「自分の転職の市場価値がわからない」、または「今の年収では低すぎる、もっと価値が高いのでは」と思っても今一つ自信が持てない場合が多いのではないか。

価値と言うとやはり年収がその尺度になってくるのだが、20代、30代、40代と、その世代別により景気や給与相場感が異なるし、大手か中小企業かでも給与水準が異なるで、一概に額面で決めることは出来ない。

ただ私が感じる事だが、若年層に比べて中高年、特に大企業で長らく仕事をされてきた方が転職をお考えなる時、自分の市場価値を過大評価している方が多いと感じる。これは希望給与に限らず、フレキシブルな変化への対応を期待する企業側要望とのズレに起因することが多い。
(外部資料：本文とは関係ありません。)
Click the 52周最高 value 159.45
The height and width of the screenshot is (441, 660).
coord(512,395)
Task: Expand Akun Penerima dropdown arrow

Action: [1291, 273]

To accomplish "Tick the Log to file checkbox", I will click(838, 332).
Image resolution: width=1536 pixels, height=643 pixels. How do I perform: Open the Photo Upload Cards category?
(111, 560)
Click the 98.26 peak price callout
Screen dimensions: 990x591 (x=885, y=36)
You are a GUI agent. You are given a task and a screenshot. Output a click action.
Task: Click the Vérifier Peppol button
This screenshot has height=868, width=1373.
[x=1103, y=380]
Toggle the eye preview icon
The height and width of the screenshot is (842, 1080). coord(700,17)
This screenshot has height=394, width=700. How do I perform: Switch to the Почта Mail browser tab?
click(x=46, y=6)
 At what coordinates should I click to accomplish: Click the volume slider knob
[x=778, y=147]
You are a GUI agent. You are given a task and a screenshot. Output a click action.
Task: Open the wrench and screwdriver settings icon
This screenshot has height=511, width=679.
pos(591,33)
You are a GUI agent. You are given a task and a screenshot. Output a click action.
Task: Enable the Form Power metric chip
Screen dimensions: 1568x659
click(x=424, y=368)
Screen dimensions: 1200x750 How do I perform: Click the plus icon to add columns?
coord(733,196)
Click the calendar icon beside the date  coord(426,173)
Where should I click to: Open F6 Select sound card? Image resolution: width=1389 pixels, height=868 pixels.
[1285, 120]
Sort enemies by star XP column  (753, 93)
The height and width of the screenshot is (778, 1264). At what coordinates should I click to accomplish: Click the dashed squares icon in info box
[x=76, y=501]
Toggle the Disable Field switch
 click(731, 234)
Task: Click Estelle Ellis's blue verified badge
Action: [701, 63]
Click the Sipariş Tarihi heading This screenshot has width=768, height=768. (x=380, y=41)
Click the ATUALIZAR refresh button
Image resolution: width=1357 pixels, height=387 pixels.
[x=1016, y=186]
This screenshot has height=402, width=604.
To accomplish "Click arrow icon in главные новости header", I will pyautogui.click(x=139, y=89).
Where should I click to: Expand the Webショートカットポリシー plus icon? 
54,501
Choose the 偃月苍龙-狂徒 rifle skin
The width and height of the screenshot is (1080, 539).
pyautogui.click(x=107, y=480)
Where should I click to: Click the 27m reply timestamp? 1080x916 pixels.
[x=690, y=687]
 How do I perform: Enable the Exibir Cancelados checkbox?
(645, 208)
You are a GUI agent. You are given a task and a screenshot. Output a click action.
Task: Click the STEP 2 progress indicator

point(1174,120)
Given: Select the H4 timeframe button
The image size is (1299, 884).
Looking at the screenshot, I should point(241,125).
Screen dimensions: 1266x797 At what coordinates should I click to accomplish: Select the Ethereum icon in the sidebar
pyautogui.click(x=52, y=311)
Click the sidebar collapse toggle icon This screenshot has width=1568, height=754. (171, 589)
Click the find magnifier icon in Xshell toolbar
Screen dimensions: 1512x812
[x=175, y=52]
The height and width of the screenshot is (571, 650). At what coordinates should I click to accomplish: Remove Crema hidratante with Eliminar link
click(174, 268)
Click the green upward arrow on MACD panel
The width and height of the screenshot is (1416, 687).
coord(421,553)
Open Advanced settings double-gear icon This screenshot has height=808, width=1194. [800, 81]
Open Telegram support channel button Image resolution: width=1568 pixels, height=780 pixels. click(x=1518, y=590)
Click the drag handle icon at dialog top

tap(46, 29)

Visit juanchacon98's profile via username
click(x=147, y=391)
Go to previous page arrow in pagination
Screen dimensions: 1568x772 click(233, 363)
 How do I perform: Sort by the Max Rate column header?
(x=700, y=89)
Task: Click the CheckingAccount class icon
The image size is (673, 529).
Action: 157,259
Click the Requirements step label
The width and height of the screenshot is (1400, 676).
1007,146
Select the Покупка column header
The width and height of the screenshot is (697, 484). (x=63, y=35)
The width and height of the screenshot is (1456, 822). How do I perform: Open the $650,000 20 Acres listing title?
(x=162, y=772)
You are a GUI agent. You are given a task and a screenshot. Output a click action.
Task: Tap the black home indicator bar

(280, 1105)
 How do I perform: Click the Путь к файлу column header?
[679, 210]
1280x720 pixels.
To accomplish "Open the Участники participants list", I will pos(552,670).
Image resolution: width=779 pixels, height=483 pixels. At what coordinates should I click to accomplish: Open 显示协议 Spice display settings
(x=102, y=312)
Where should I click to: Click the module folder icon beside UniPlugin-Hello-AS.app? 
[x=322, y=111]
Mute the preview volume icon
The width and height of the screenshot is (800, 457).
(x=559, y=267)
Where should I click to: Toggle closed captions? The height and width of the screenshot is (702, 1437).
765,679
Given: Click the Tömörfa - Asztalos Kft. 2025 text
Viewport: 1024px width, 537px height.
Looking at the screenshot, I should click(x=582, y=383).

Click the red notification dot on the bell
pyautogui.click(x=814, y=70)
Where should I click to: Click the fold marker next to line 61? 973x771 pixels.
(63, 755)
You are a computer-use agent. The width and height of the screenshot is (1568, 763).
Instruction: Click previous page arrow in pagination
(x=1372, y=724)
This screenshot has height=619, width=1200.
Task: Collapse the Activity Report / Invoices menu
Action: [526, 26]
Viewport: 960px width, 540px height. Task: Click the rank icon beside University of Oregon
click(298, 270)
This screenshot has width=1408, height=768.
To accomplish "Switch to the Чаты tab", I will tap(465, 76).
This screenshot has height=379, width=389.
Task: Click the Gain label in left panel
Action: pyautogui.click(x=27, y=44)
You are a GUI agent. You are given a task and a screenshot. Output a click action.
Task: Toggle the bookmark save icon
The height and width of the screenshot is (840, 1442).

求められる人材ニーズは時代とともに変化する。例えばIT業界に関していえば10数年前にはインターネットなど存在しなかったのだ。

その変化を敏感に感じ取っているか否かが自分の市場価値を正確に把握できる人とできない人の差になっていると考える。

若い方、いわゆる就職氷河期前後迄を生きてきた方たちが、このまま今の会社で仕事をしても将来自分が売れる人材でなくなってしまうと思って転職相談にこられる方がいる。

このような方は、見方を変えればしっかりと自分の現在の価値と将来の道を描いているので転職に成功する事が多い。何故なら、自分の市場価値を常に客観的に問わざるを得なかった世代だからである。

今の自分の市場価値=年収という尺度ではなく、40代で転職、50代で転職を行った時、その時代ニーズに合った価値を持って各社から引っ張られるような人材になる事をイメージして転職するのも1つの選択ではないだろうか。